ContactArt: Learning 3D Interaction Priors for Category-level Articulated Object and Hand Poses Estimation

3DV 2024 (Oral)

1University of Texas at Austin, 2Carnegie Mellon University, 3UC San Diego, 4Google Research

Our method estimates articulated object and hand poses of real-world data, by learning hand-object interaction priors from our proposed ContactArt dataset.
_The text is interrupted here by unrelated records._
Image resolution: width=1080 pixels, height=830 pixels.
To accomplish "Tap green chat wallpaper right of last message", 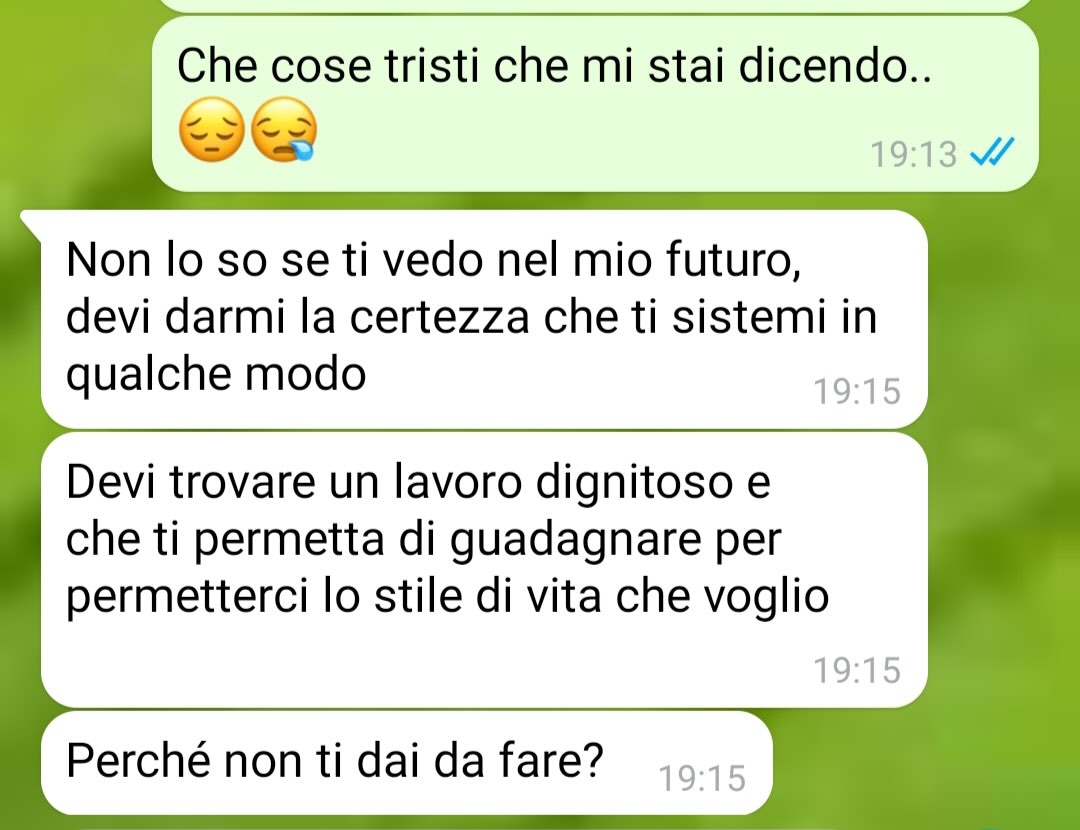I will (x=923, y=763).
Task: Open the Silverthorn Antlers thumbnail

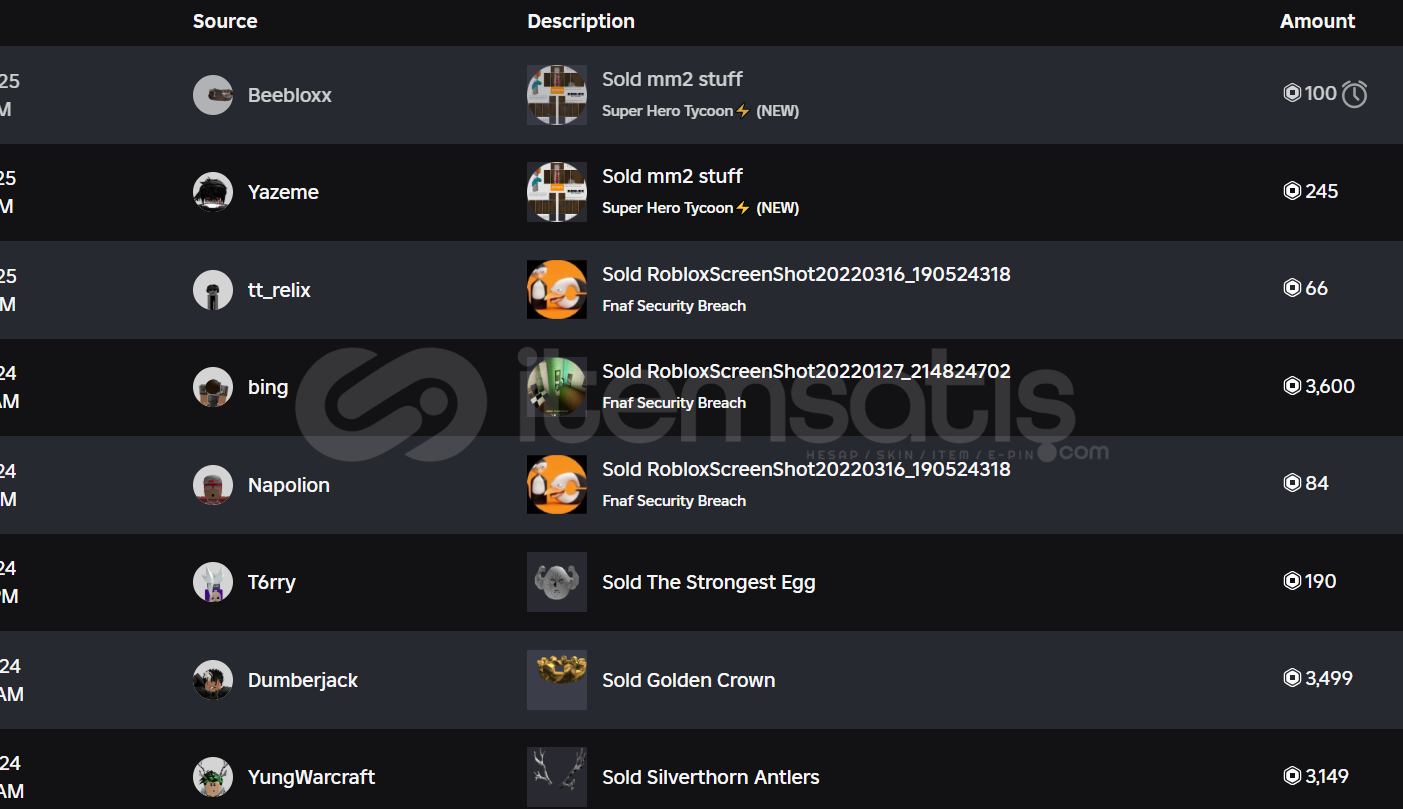Action: click(x=557, y=777)
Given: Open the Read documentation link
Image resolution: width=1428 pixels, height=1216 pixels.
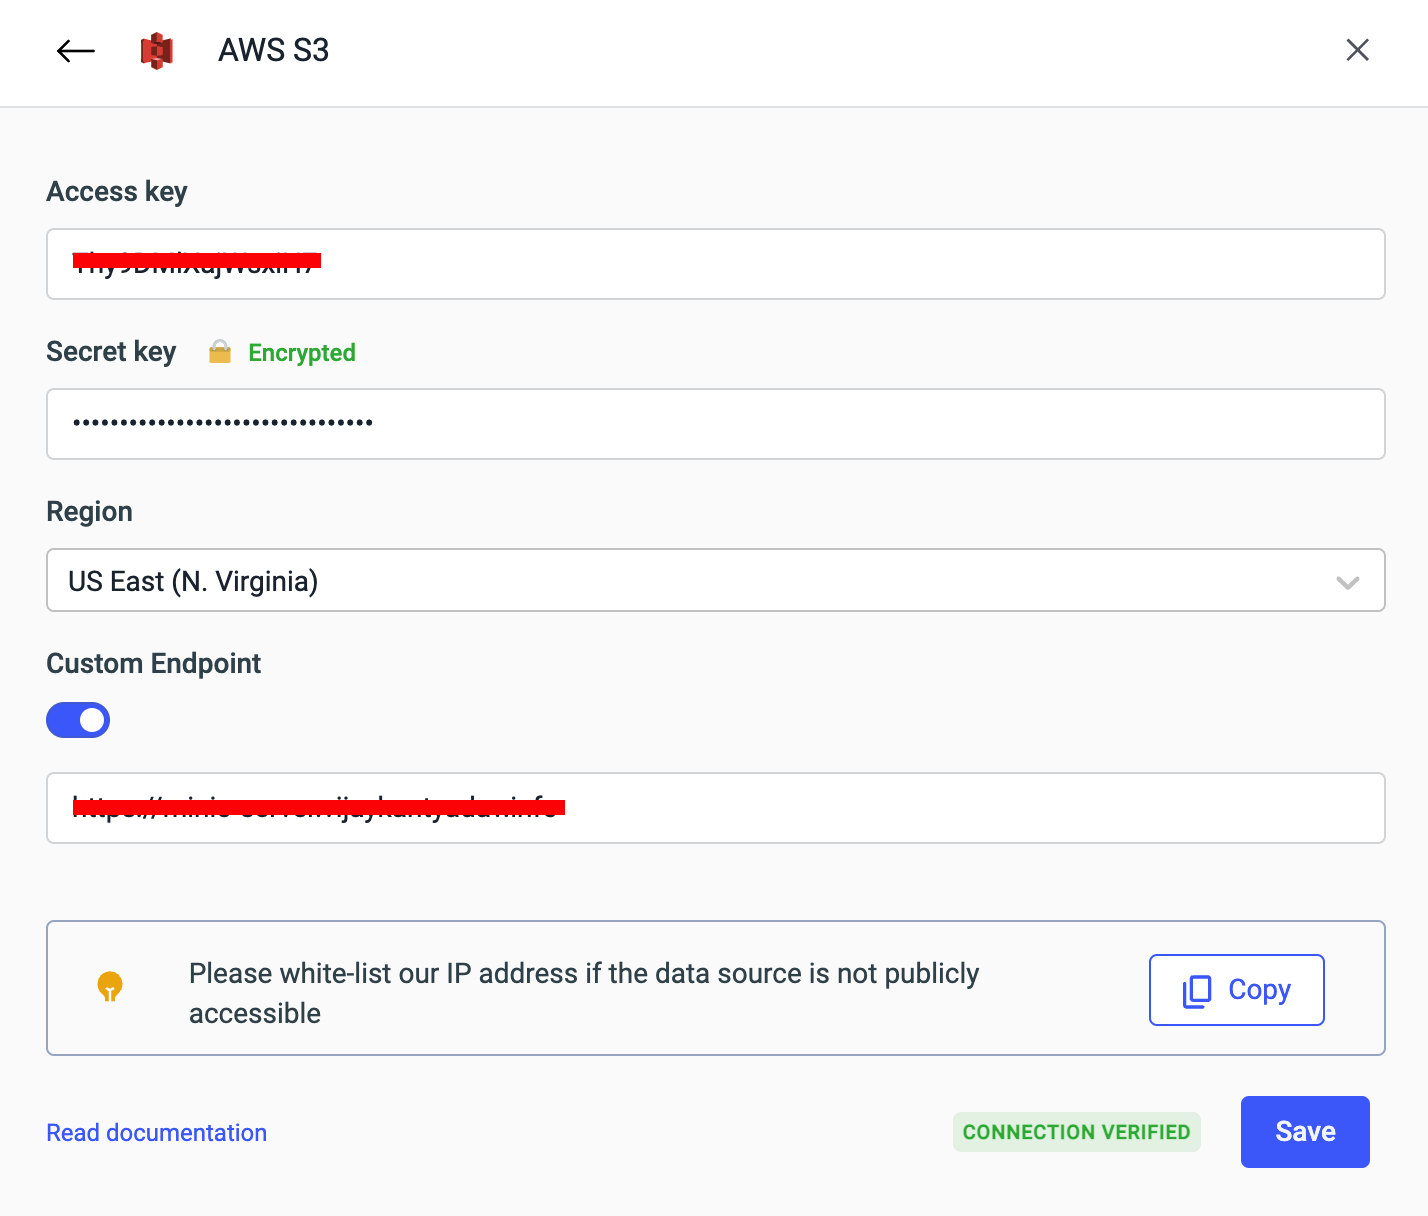Looking at the screenshot, I should point(157,1133).
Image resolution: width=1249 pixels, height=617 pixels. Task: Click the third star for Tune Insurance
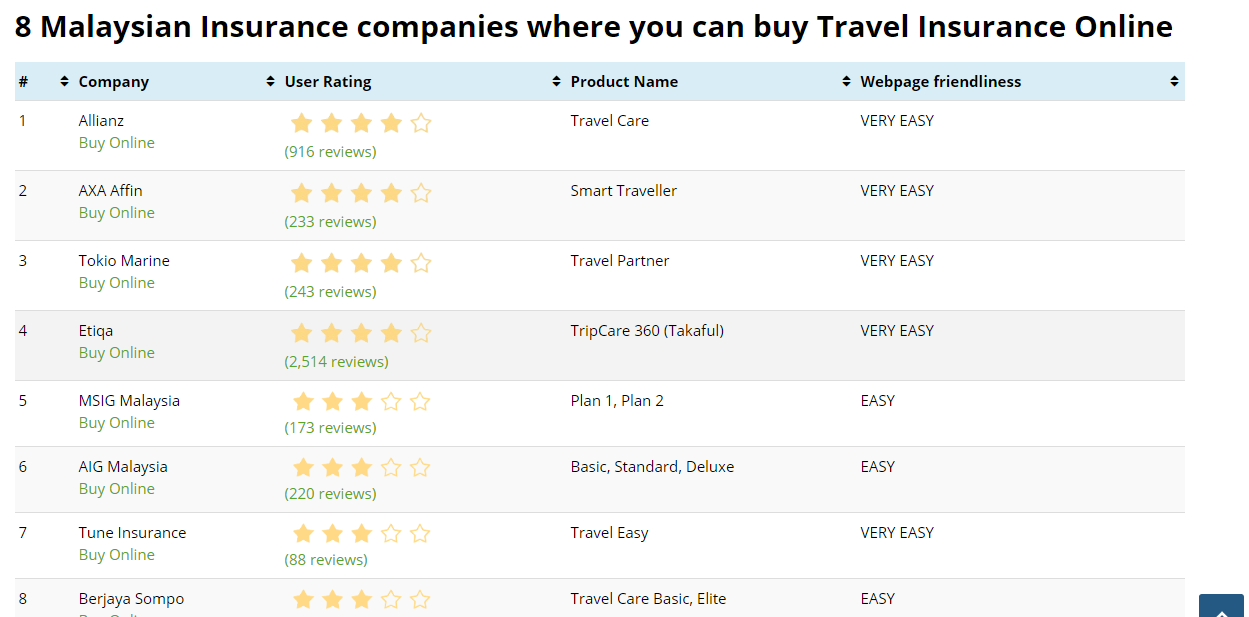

We visualize more ContactArt data on our explorer.

Abstract

We propose a new dataset and a novel approach to learn hand-object interaction priors for hand and articulated object poses estimation. We first collect a dataset using visual teleoperation, where the human operator can directly play within a physical simulator to manipulate the articulated objects. We record the data and obtain the free and accurate annotations on object poses and contact information from the simulator. Our system only requires an iPhone to record human hand motion, which can be easily scaled up and largely lower the costs on data and annotation collection. With this data, we learn 3D interaction priors including a discriminator (in a GAN) capturing the distribution of how object parts are arranged, and a diffusion model which generates the contact regions on an articulated objects, guiding the hand pose estimation. Such structural and contact priors can easily transfer to the real-world data with barely any domain gap. By using our data and learned priors, our method significantly improves the performance on joint hand and articulated object poses estimation over existing state-of-the-arts.

Video

Hand and Articulated object poses estimation on HOI4D dataset

We present a new hand object interaction dataset named ContactArt and learning pipeline for hand and articulated object poses estimation. We train our method on the proposed ContactArt dataset and test our method on real-world HOI4D dataset. Our method learns the 3D interaction priors from large-scale dataset. The priors can easily transfer to the real and generalize to novel objects.

Articulated object poses estimation on RBO and BMVC dataset

Our method can also estimate accurate object pose on other real-world datasets, such as RBO and BMVC dataset. Some examples are shown below.

Test time adaption using discriminator

Our method learns the articulation prior with a discriminator during training. At test time, we feed predicted articulation structures to the discriminator with fixed paramaters. The we calculate the adversarial loss and back-propagate the gradients to update the estimator. We iterate this process to improve the estimator and can predict better articulated object pose.

Optimize hand using contact diffusion model

Our method learns the contact prior with a contact diffusion model. At test time, we utilize the contact diffusion model to predict the contact regions at objects. Then we optimize hand pose by minimizing the distance between hand vertices and the contact points at the predicted contact regions. In this way, we can achieve better performance on hand pose estimation.